Actarius

Le Comte du Languedoc avait pris place dans les tribunes qui faisaient face à l’éperon rocheux et bordaient la lice sur laquelle s’élevait désormais une chapelle éphémère. Le campement avait déjà quitté sa torpeur depuis quelque temps et des pages le parcouraient désormais, sonnant le rassemblement vers le champ-clos où Monseigneur Rodriguez célébrerait bientôt une messe de bénédiction. L’office marquerait le véritable début des festivités. Ainsi, en un mélange d’impatience et d’anxiété, le Mendois balayait le lieu de son regard de Sienne étincelant d’excitation. Ce moment, il l’avait espéré et attendu. Désormais qu’il était devenu imminent, ce cœur emporté n’en finissait plus de s’affoler au rythme des pensées les plus diverses. En cet instant, elles étaient focalisées sur la cérémonie. Il se souvenait comment il s’était laissé séduire par l’idée de bénir ces festivités, de quels mots il avait usés lorsqu’il avait écrit au nouvel Archevêque de Bourges et avec quelle joie il l’avait reçu. Aussi honoré que fier de pouvoir compter sur un officiant de cette qualité, il avait tout mis en œuvre pour que la bénédiction, qui ouvrirait les festivités au matin du XXIe jour d’août, se passât bien. Celle-ci n’avait rien d’anodine, au contraire même elle revêtait une importance capitale et ce d’autant plus que l'histoire du Tournel était profondément liée à la religion.
Depuis des siècles, le pouvoir sur la région s'était exercé à la fois par les barons, mais également par les tout puissants Evêques de Mende. Durant des générations, c'était à ces véritables gardiens du pays gévaudanais que les barons avaient prêté serment d'allégeance. Si bien que la foi, y compris depuis son renouveau, avait une grande influence sur le pays. Bien entendu, elle n'avait pas chassé toutes les croyances, toutes les légendes païennes, mais elle prédominait sur celles-ci et demeurait ancrée dans les cœurs tant tournelois que cévenols, tant villefortaises que bagnolais... Cette dominance était d'autant plus présente qu'autrefois, la famille de Tournel avait engendré un illustre prélat. Il s'agissait du "Vénérable", ainsi que l'avait surnommé un Roi de France. Diplomate éclairé, et homme rusé, il devint évêque de Mende et fit du petit bourg une ville, lui offrit une période de prospérité sans précédent. Un peu plus de deux siècles s'étaient écoulés, mais le nom d'Aldebert du Tournel n'était pas tombé dans l'oubli.

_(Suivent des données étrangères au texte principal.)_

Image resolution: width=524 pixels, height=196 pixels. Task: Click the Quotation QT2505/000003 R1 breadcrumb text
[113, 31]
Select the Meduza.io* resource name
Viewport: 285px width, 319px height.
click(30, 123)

Ce fut également grâce à lui que les reliques du martyr Privat furent retrouvées et transférées dans la crypte d'où elles avaient disparu. Privat, le « saint » local, protecteur de Mende. Sa légende était contée dans tous les foyers. Envoyé pour transmettre les enseignements de la Foi avant son renouveau, celui se retira dans une grotte sur le Mont Mimat qui dominait le bourg au temps des attaques barbares. Trouvé par les envahisseurs, il fut torturé et offrit sa vie pour protéger les Mendois. On racontait qu’en guise de châtiment, il avait été enfermé dans un tonneau hérissé de clous et que le chef barbare avait fait rouler le tonneau depuis l’ermitage. Ainsi avait-il trouvé la mort. Lorsque le temps des récoltes venait, Privat était fêté dans presque tous les hameaux. On lui rendait hommage le XXIe jour d’août.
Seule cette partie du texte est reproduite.